Réuni sous le thème « Restructuration et Redynamisation », le Parti gabonais du progrès (PGP) a tenu son 5ᵉ congrès ordinaire le 6 juin dernier à Libreville. À l’issue des travaux, les congressistes ont renouvelé leur confiance à Benoît Joseph Mouity Nzamba, réélu président du parti avec 95,65 % des suffrages, afin de poursuivre la direction de cette formation politique fondée par feu Pierre Louis Agondjo Okawé.
Ce congrès marque une étape importante dans la vie du PGP, près de vingt ans après l’annulation de ses précédentes assises à la suite d’un conflit interne ayant opposé Benoît Joseph Mouity Nzamba à Séraphin Ndaot Rembogo. Cette crise avait finalement consacré la légitimité du premier à la tête du parti.
Devant les militants venus de l’ensemble du pays ainsi que plusieurs responsables de l’opposition réunis dans la salle des fêtes Samba, le président du PGP a livré un discours fortement marqué par une critique du contexte international et national. Selon lui, les rapports de domination entre les grandes puissances continuent de peser sur les peuples africains, notamment à travers l’exploitation de leurs ressources naturelles.

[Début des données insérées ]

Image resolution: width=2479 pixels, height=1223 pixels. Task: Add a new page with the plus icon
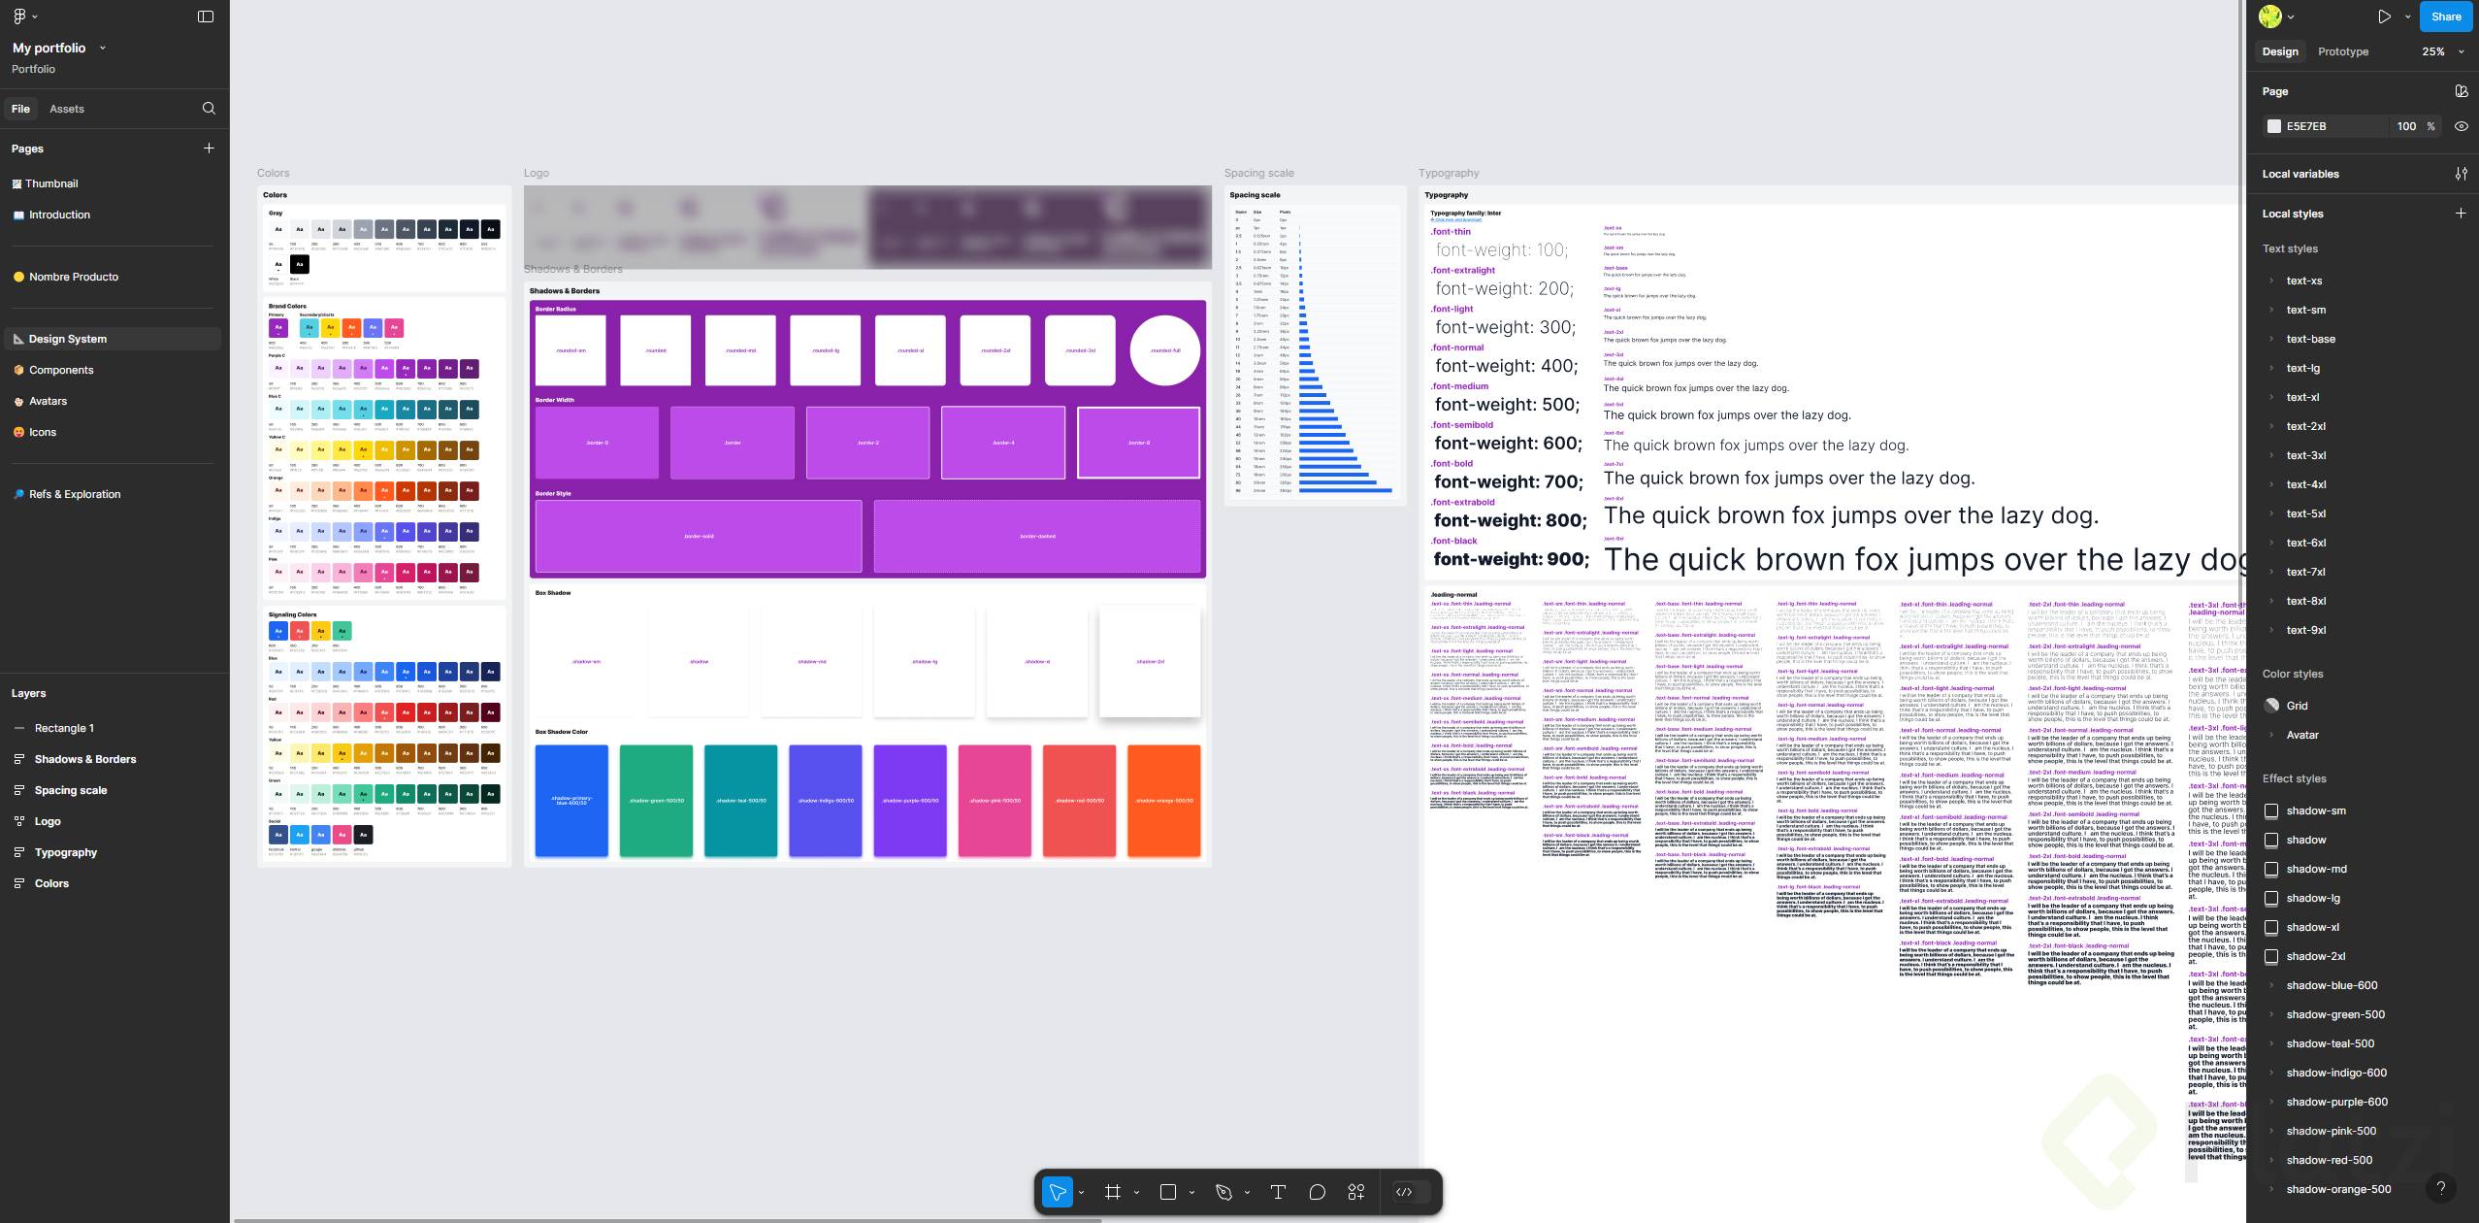pos(209,149)
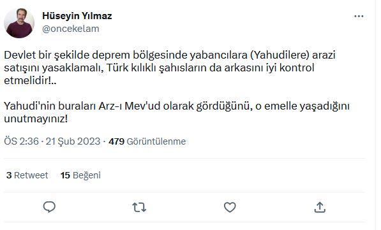381x230 pixels.
Task: Click the ÖS 2:36 timestamp
Action: click(x=22, y=141)
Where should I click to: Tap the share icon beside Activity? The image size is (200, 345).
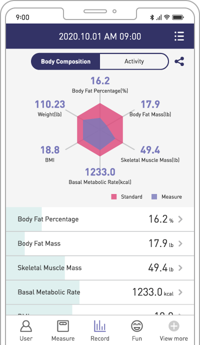click(180, 62)
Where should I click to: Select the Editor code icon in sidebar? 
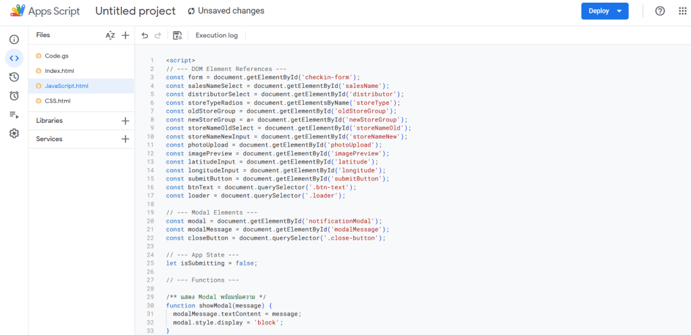pos(14,58)
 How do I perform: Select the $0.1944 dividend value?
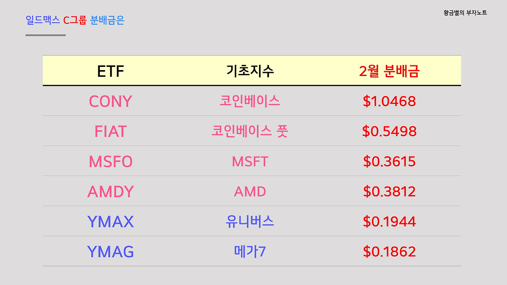coord(389,222)
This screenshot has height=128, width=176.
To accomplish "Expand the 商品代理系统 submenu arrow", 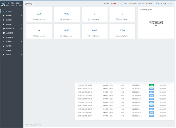I will (21, 29).
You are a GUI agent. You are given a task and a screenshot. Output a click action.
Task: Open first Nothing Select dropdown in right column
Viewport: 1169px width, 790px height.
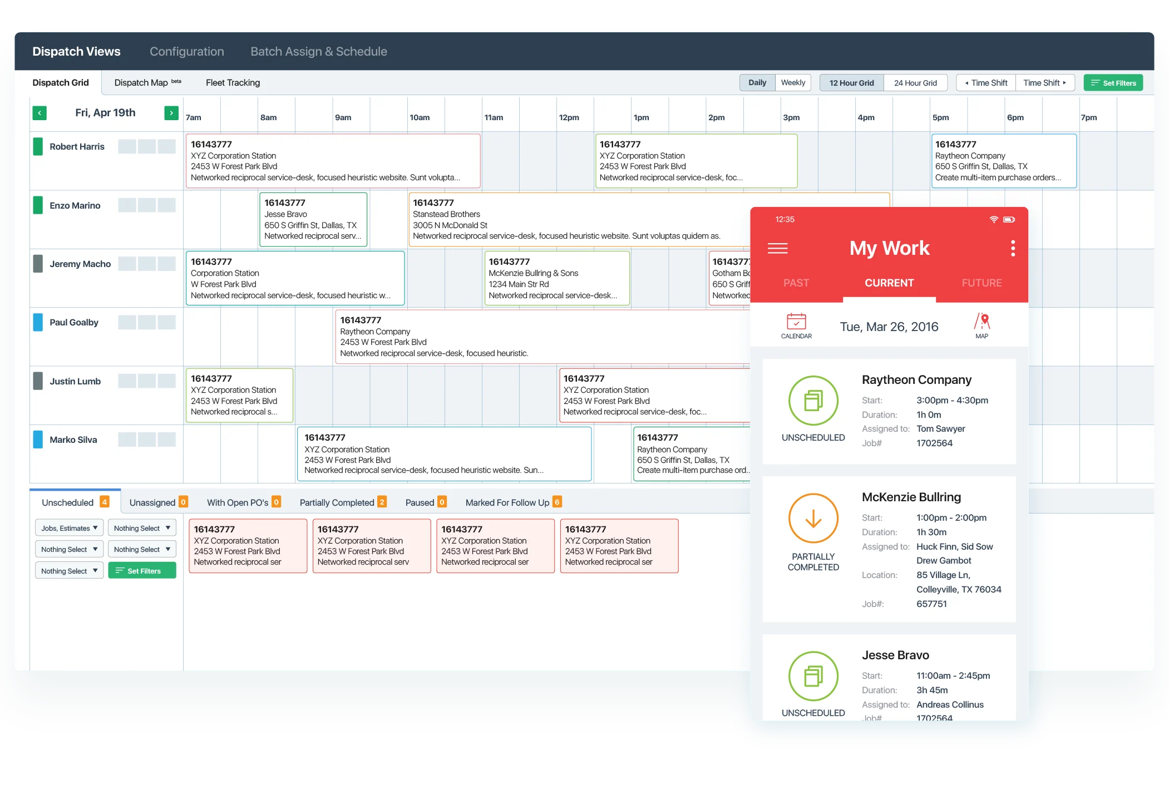(142, 528)
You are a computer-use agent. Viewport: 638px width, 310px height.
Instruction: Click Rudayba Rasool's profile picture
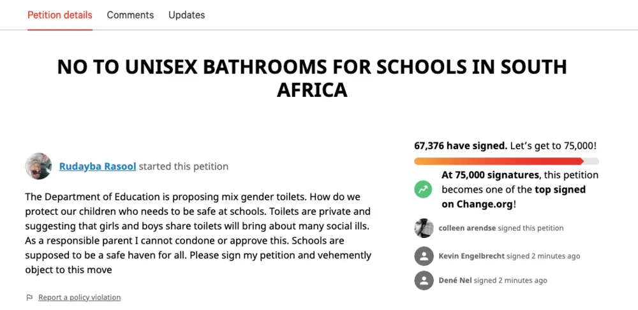pos(38,166)
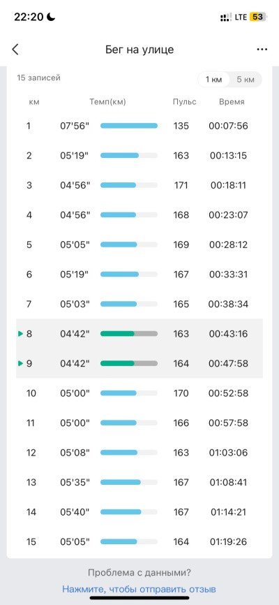Tap the green triangle marker beside km 9
This screenshot has height=605, width=279.
tap(20, 363)
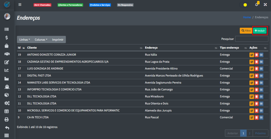View details list for C4-IN TECH LTDA
Image resolution: width=271 pixels, height=139 pixels.
point(261,117)
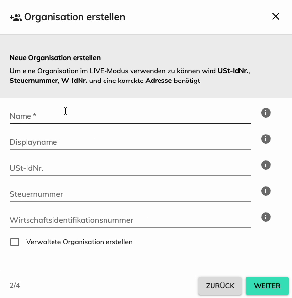Go back with the ZURÜCK button

pyautogui.click(x=220, y=286)
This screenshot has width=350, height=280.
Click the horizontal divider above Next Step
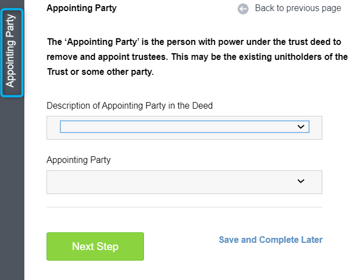tap(184, 207)
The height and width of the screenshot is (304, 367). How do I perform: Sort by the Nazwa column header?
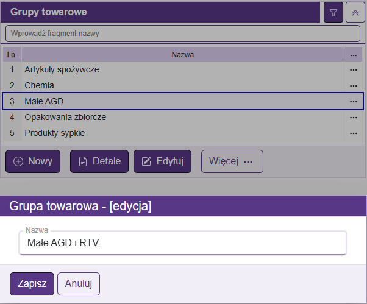click(x=183, y=55)
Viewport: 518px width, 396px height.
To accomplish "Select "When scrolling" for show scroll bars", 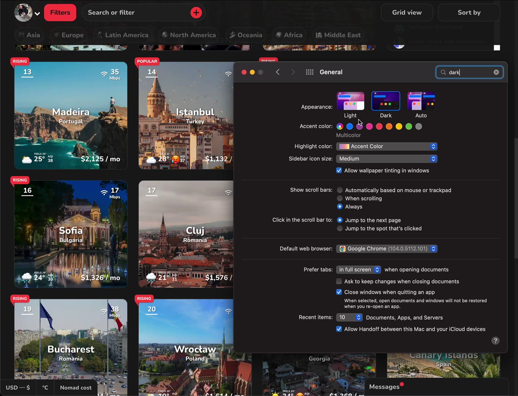I will (340, 198).
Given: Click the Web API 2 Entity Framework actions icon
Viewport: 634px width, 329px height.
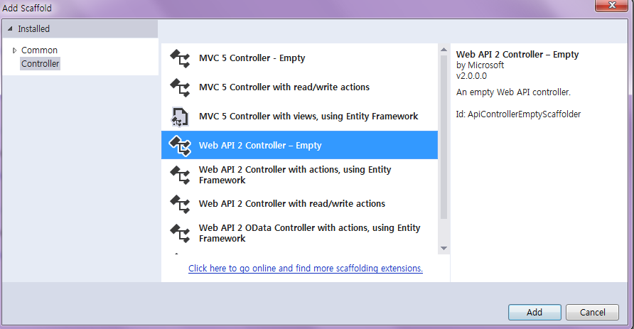Looking at the screenshot, I should point(180,175).
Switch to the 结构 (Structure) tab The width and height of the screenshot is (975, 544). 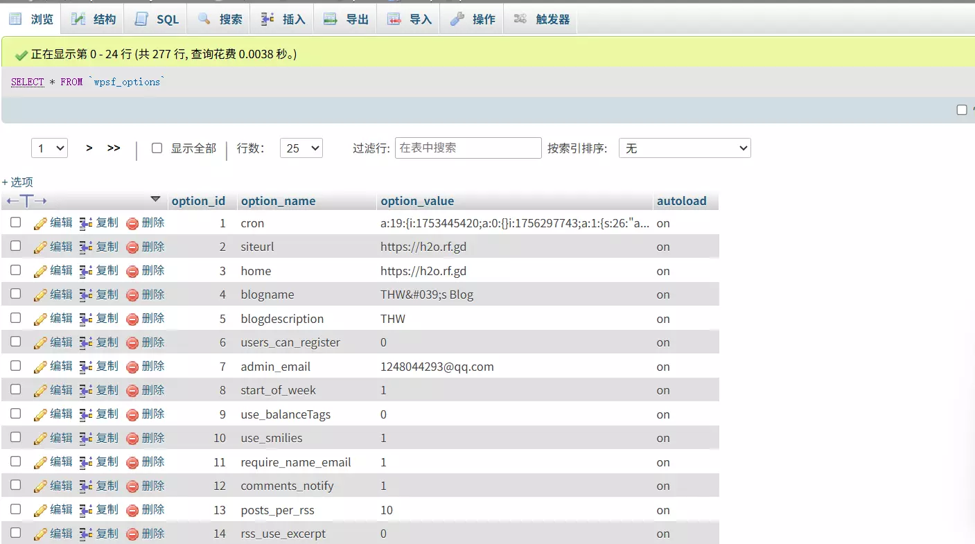(x=92, y=19)
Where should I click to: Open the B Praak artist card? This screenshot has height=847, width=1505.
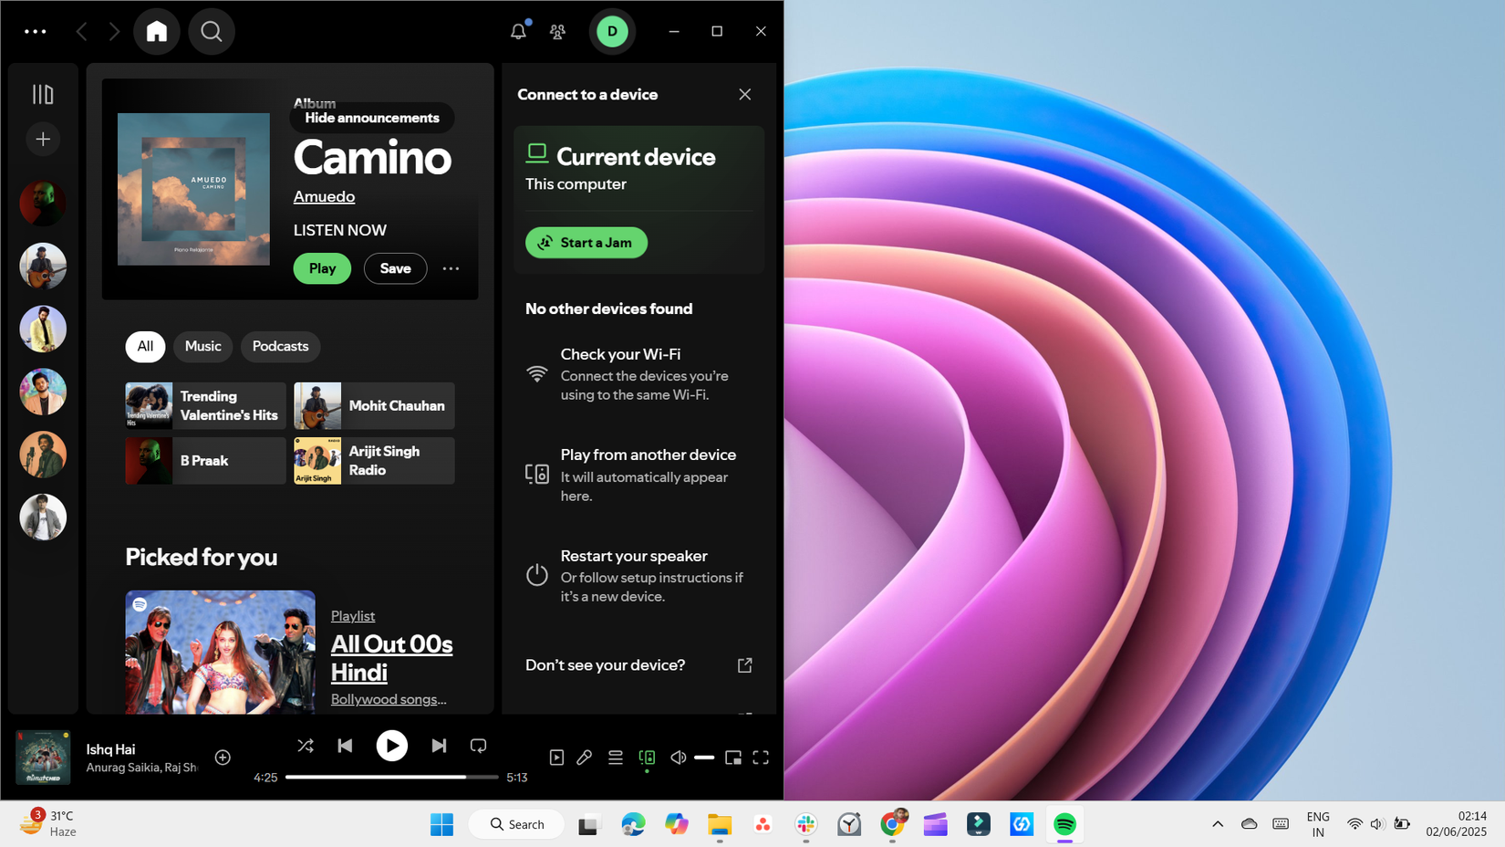pos(204,461)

Évoquant la situation du Gabon, Benoît Joseph Mouity Nzamba a dénoncé un système qu’il estime favorable à une minorité privilégiée au détriment de la majorité des citoyens. Il a également rendu hommage aux résistants gabonais qui ont combattu la colonisation, rappelant que la création du PGP en 1990 s’inscrivait dans cette continuité historique de lutte pour la souveraineté et la justice sociale.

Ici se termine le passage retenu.